Meu pai declarou-nos a borda que não aceitara o oferecimento de cinco mil contos, que lhe haviam oferecido num último papel que lhe entregaram ao partir. Era essa de fato a opinião de todos nos.
Declarou-nos ainda, durante a travessia, que se soubesse exatamente o estado das coisas a 15 de novembro, teria ficado em Petrópolis, internando-se mais se fosse necessário.
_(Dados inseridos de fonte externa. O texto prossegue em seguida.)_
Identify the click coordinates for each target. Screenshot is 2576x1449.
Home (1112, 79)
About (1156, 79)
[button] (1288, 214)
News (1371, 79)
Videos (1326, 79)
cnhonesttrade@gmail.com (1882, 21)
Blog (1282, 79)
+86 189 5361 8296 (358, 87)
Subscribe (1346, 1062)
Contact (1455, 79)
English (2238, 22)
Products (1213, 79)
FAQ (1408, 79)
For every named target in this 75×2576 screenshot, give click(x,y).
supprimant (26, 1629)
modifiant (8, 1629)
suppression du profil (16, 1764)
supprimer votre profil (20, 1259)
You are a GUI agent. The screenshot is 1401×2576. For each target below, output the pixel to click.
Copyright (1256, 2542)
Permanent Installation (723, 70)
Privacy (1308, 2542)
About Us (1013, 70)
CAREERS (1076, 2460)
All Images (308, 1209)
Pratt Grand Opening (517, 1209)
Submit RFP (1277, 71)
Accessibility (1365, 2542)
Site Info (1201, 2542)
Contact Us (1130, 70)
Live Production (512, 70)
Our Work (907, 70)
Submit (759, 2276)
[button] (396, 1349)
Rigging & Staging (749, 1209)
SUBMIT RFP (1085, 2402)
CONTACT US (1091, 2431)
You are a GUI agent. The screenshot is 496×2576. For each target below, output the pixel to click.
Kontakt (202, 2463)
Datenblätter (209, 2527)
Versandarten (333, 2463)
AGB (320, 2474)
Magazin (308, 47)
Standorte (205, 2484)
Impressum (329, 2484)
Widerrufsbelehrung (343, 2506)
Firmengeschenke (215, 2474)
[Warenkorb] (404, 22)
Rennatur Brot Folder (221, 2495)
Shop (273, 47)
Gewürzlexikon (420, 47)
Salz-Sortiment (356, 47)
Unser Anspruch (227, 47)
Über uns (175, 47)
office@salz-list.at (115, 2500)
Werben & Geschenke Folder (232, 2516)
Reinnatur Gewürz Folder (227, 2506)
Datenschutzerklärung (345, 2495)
Desembarcamos em Lisboa, a 6 de dezembro. Acabrunhada por tantas aflições e pelo pouco conforto de bordo, minha Mãe adoecera desde o dia 2. Apanhando influenza em Lisboa, e sem quem ninguém pudesse imaginar seu fim, deixou-nos, por um mundo melhor, no Porto, a 28 de dezembro. Estávamos na Espanha, o Conde d'Eu e eu visitando o Duque e a Duquesa de Montpensier. Avisados da persistência da moléstia, voltamos a Portugal, chegando a Madrid, recebi a terrível notícia! Também meu pai nos deixava a 5 de dezembro de 1891! Tinha minha mãe em sua companhia, no Porto, a Baronesa de Japura e Isabel, sua filha. Estas e ainda os Muritiba, a família do Vis conde da Penha, vindo expressamente depois da revolução trazer-nos a prova de seu devotamento, e mais os São Joaquim, que encontramos na Europa, bem como os Japura, acompanharam-me continuamente em Boulogne-sur-Seine. Quantos já desapareceram entre os que formavam esta pequena corte de exilados! Sinto-me satisfeita por designá-los aqui.